■ Extracted data ■
=====
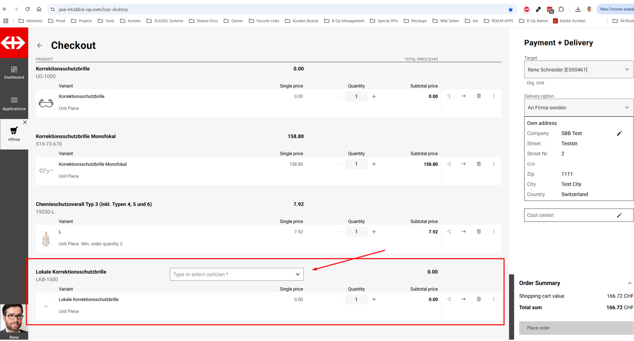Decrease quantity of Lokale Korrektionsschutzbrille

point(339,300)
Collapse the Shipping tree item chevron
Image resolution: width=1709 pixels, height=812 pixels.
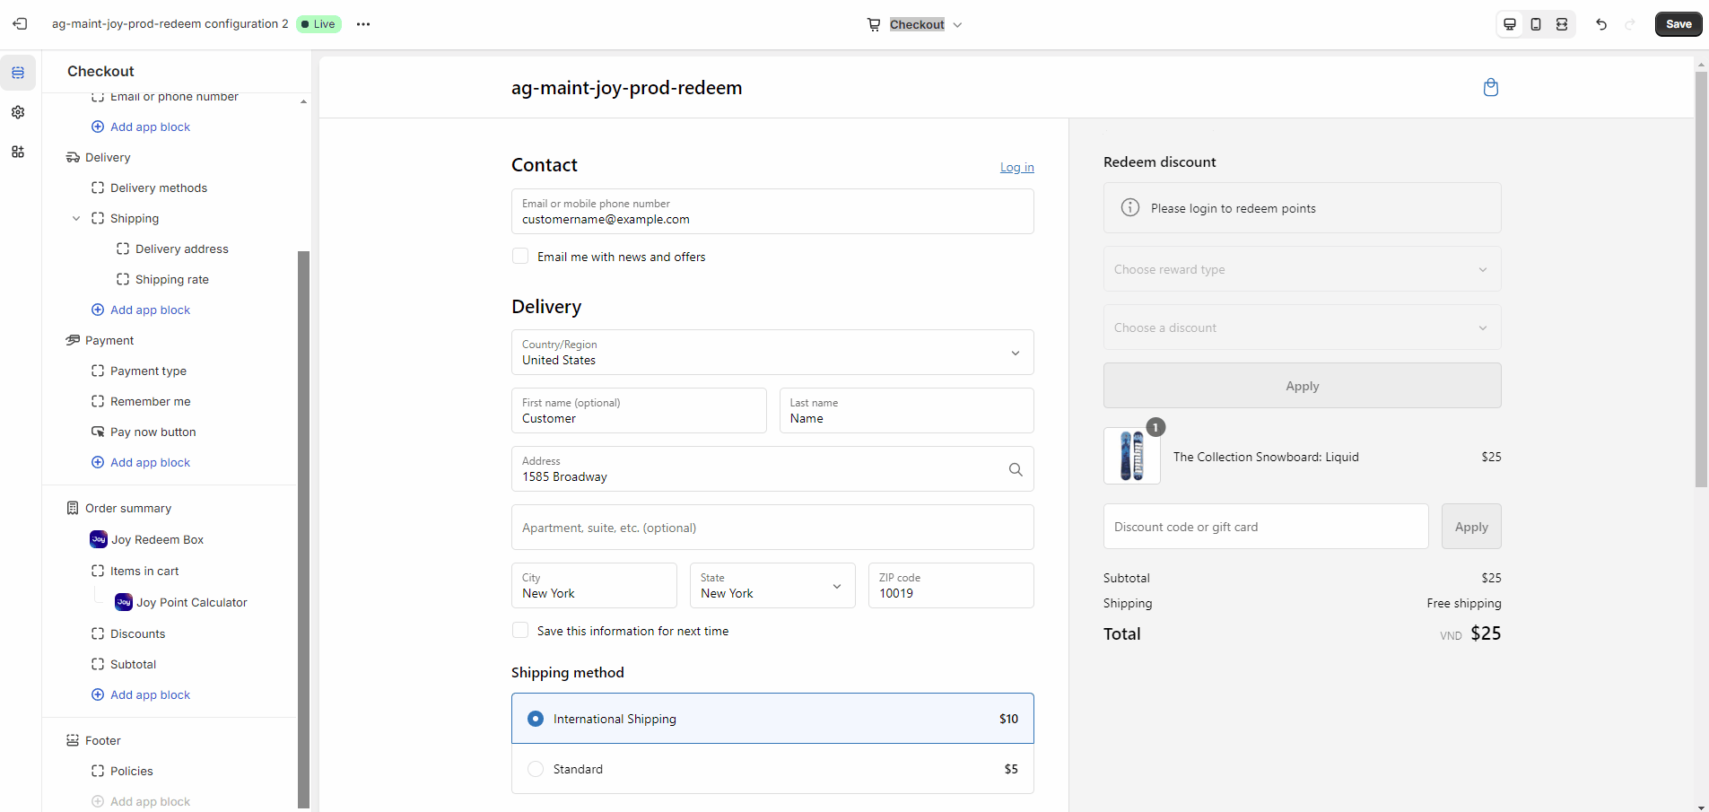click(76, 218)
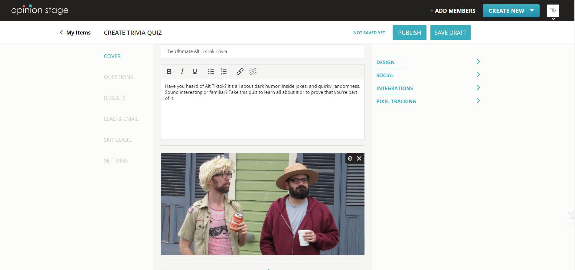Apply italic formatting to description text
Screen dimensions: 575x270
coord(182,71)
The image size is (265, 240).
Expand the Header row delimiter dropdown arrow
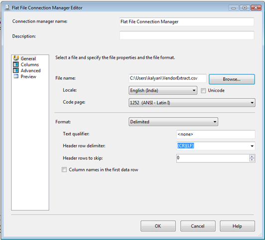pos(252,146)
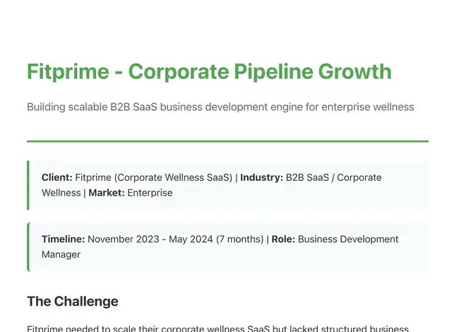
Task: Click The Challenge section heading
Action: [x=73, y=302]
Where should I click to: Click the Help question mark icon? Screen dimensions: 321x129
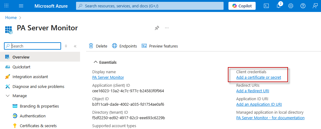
=====
■ To do ■
Everything from the line containing "Collapse the Shipping tree item chevron" through the last line of the records above is to be reproduced exactly, except the pictures.

■ Answer space ■
Collapse the Shipping tree item chevron
Image resolution: width=1709 pixels, height=812 pixels.
click(76, 218)
Apply italic formatting to description text
Screen dimensions: 575x270
coord(182,71)
The image size is (265, 240).
Expand the Header row delimiter dropdown arrow
pos(252,146)
Task: Click The Challenge section heading
Action: [x=73, y=302]
Where should I click to: Click the Help question mark icon? Screen dimensions: 321x129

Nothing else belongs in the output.